▶ _Your goal_
Please edit the stretch from "At the Playboy" through "tag of $8,824." in the text on expensive food and drink so that "cocktail" becomes "mixed drink", and give that stretch back.

▶ _Text_
The Richest Food & Drink

Salvatore’s Legacy (picture by AFP)

At the Playboy Club in London yesterday, famed bartender Salvatore Calabrese managed to create the world’s most expensive cocktail, surpassing the previous record holder in the Guinness Book of World Records. “Salvatore’s Legacy,” as it is known, consists of ingredients that together date back more than 700 years: cognac and liqueur from the 18th century; Curacao from the 19th century; and bitters from the turn of the 20th century. All in all, one glass of this delicious libation carries a price tag of $8,824.

In all likelihood, I will never have the means to drop nearly ten grand on a beverage. But if I did—if money wasn’t a concern—I wonder what other expensive foods I could buy?

▶ _Data extract_
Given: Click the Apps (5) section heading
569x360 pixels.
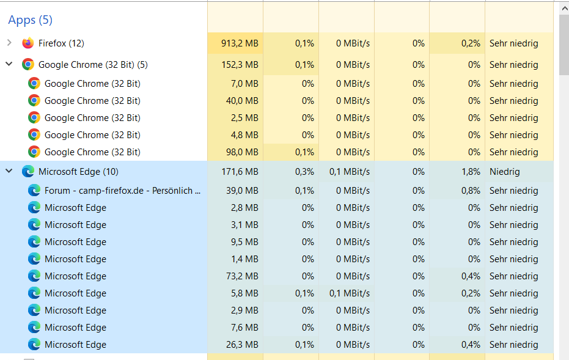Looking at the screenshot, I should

▶ _Response_
At the Playboy Club in London yesterday, famed bartender Salvatore Calabrese managed to create the world’s most expensive mixed drink, surpassing the previous record holder in the Guinness Book of World Records. “Salvatore’s Legacy,” as it is known, consists of ingredients that together date back more than 700 years: cognac and liqueur from the 18th century; Curacao from the 19th century; and bitters from the turn of the 20th century. All in all, one glass of this delicious libation carries a price tag of $8,824.